事例の背景
北広島市にお住まいのW様は、亡きお父様が残した広い土地の扱いに困り果てていました。以前なら「長男のWが継げばいい」と言っていた兄弟たちが、ボールパークの誕生による地価上昇のニュースを目にするたび、「自分たちの取り分も数千万円になるはずだ」と主張し始めたのです。
W様は、今の地価が一時的なものなのか、今後も上がるのか判断できず、兄弟への説明に窮していました。話し合いのたびに「お前は得をしようとしている」と疑われ、実家に集まることすら苦痛に。

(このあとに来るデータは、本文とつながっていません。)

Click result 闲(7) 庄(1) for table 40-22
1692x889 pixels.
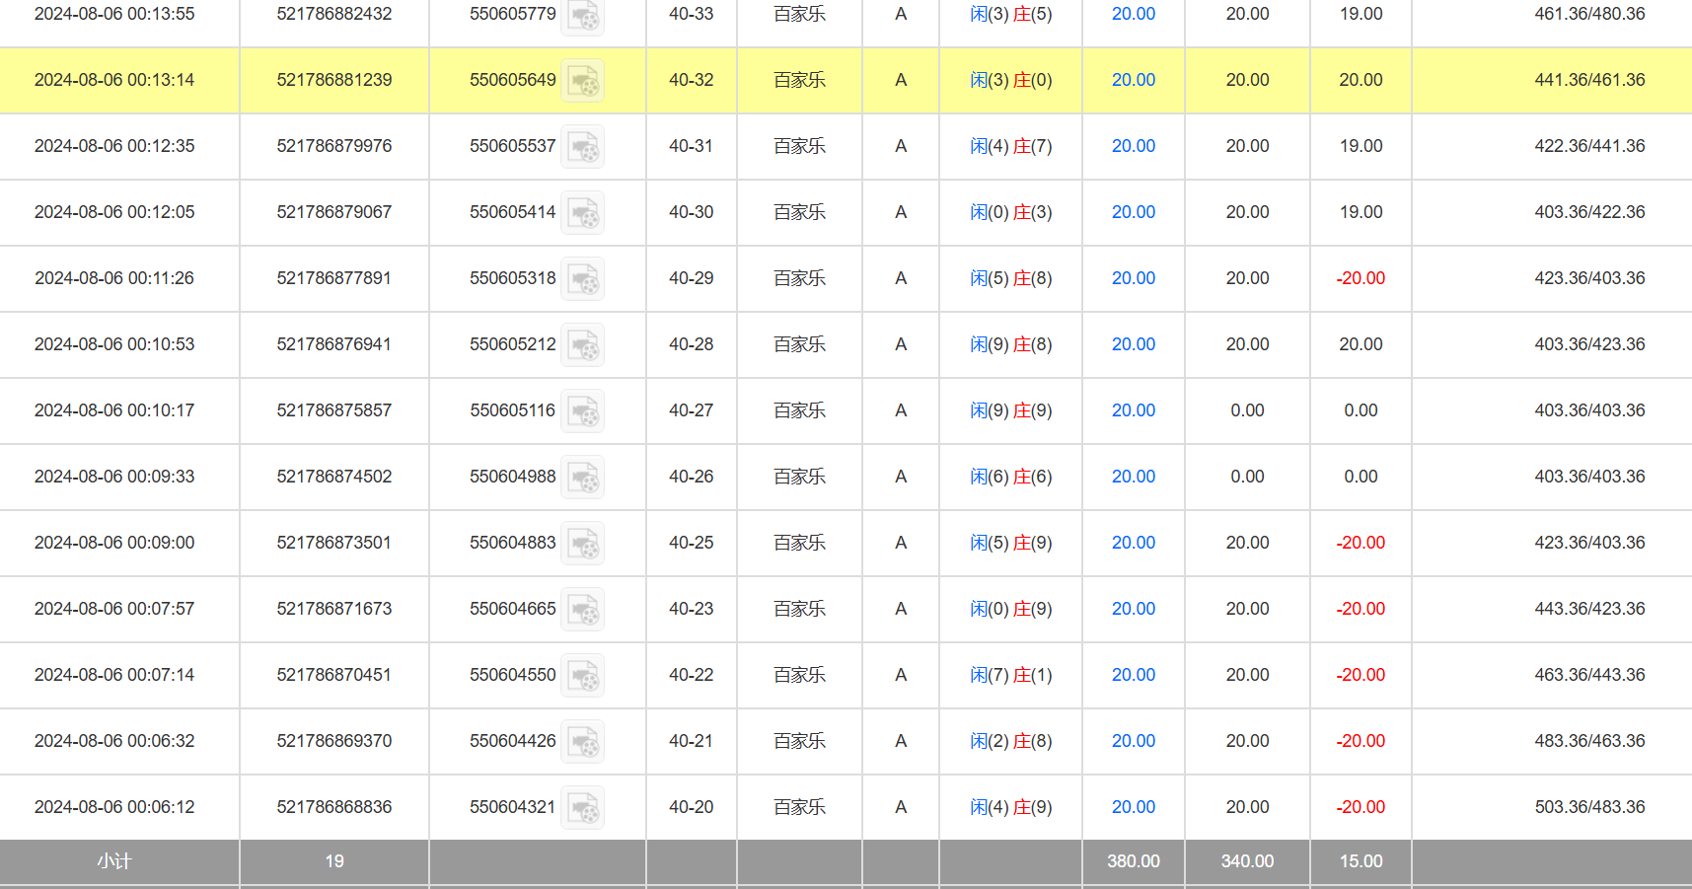point(1010,675)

固定資産税の負担も増える中で、誰も納得する答えを出せないまま時間だけが過ぎていきました。
「このままでは父が守ってきた土地が、家族をバラバラにする火種になる」と危機感を抱き、客観的なエビデンスを持って調整してくれるプロに相談しようと決意されました。
当事務所からのご提案
感情論を排除するために現在の土地の「真の価値」を数字で裏付けることから始めました。
① 最新の「時価」に基づく客観的な財産評価
地価変動が激しい地域だからこそ、固定資産税評価額ではなく、複数の不動産鑑定資料を用いた「現在の取引価格」を算出しました。これにより、兄弟全員が同じ数字の土台に立って話し合える環境を整えました。
次に、W様が土地を守りつつ、他の兄弟にも公平に利益を分配する仕組みを構築しました。
② 「代償金」の段階的支払いプランの提示
一度に数千万円を支払うのが難しいW様のために、土地の一部を売却して原資を作る案や、数年かけて分割で支払う代償分割案を提示。それぞれのメリット・リスクをシミュレーションし、兄弟全員の合意を取り付けました。
最後に、将来再び地価が変動した際に揉めないよう、法的な「出口」を固めました。
③ 清算条項を含む「将来の紛争予防」
「後から価値が上がったからもっと寄こせ」という言い掛かりを防ぐため、今回の合意が最終的かつ確定的なものであることを遺産分割協議書に明記。法的な拘束力を持たせることで、W様が安心して土地を管理・運用できる状態を作りました。
お客様の声
北広島の土地が注目されるのは嬉しいことですが、まさかそれが相続トラブルの原因になるとは思いませんでした。先生が「今の価値」をはっきり示してくれたおかげで、兄弟もようやく冷静になってくれました。自分たちだけで話し合っていたら、きっと今も罵り合っていたと思います。プロの客観的な視点の大切さを痛感しました。